A Stent-Guided Sphincterotomy in Patients with a Difficult Periampullary Diverticulum or with a Billroth-II Gastrectomy.
- Author:
Hyun Su KIM
1
;
Dong Ki LEE
;
Soon Ku BAIK
;
Yon Soo JEONG
;
Kwang Hyun KIM
;
Sang Ok KWON
Author Information
1. Division of Gastroenterology, Department of Internal Medicine, Yonsei University Wonju College of Medicine, Wonju, Korea.
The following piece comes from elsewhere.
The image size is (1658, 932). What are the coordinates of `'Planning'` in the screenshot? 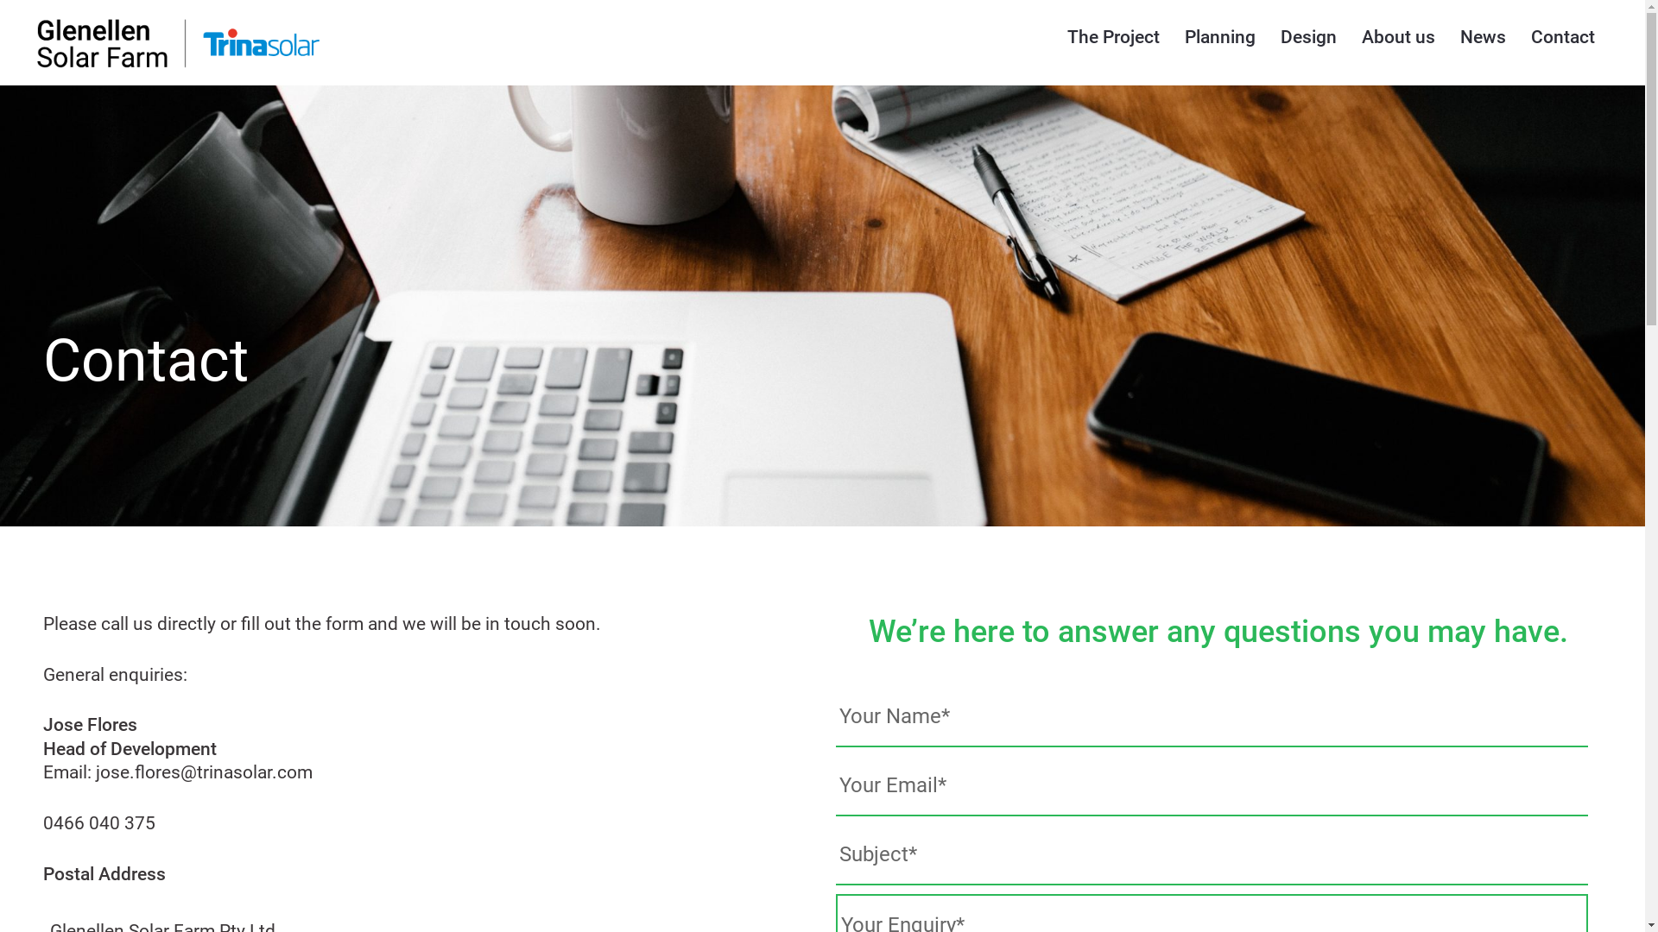 It's located at (1218, 36).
- Publication Type:Original Article
- Keywords:
Stent-guided sphincterotomy;
Billroth-II gastrectomy;
Periampullary diverticulum
- MeSH:
Biopsy;
Catheterization;
Cautery;
Cholangitis;
Common Bile Duct;
Diverticulum*;
Duodenoscopes;
Endoscopes;
Gastrectomy*;
Humans;
Mucous Membrane;
SNARE Proteins;
Sphincterotomy, Endoscopic;
Stents;
Visual Fields
- From:Korean Journal of Gastrointestinal Endoscopy
2000;20(1):26-32
- CountryRepublic of Korea
- Language:Korean
-
Abstract:
BACKGROUND/AIMS: Patients with a congenitally or surgically altered anatomy such as a large diverticulum in which an ampullary orifice exists or a Billroth-II gastrectomy, have an increased complication rate after endoscopic sphincterotomy (EST) compared to normal anatomies. An experience involving a stent-guided sphincterotomy using an endoprosthesis is herein reported. METHODS: 10 patients with a Billroth-II gastrectomy and 9 patients with a large diverticulum received a stent-guided EST. In the diverticula cases, all the ampullary orifices were located either inside the diverticulum or in an unusual position. All patients had common bile duct stones and symptoms of cholangitis. After a 0.035 inch guide wire was inserted through the side-viewing duodenoscope, a 10 Fr. endoprosthesis (MTW, Germany) was inserted and a needle-knife sphincterotome was introduced. In patients with a Billroth-II anatomy, the incision was made from the papillary orifice of the 12 o'clock position toward 6 o'clock. In patients with periampullary diverticula, the incision was made with sweeps of the needle-knife in a 6 to 12 o'clock direction. The cautery current was applied to the mucosa along the stent and the stent was retrieved by a polypectomy snare through the biopsy channel without removal of an endoscope. RESULTS: Among the 19 patients, the guide wire and stent insertion were possible in all except one patient due to the inability of selective cannulation. An EST was performed in all patients after stent insertion. There were no serious complications during and after the stent-guided EST except for two minor bleedings which were treated with a coagulation current using the needle-knife. Consequently, complete endoscopic stone removal was achieved in all patients including three patients in whom a mechanical lithotriptor was needed. CONCLUSIONS: In stent-guided EST, the stent not only guides the adequate direction of the incision but also allows a controlled incision under a favorable visual field. Therefore, blind cutting and exploration during EST can be avoided and successful EST is possible even in difficult situations such as that created by an altered anatomy.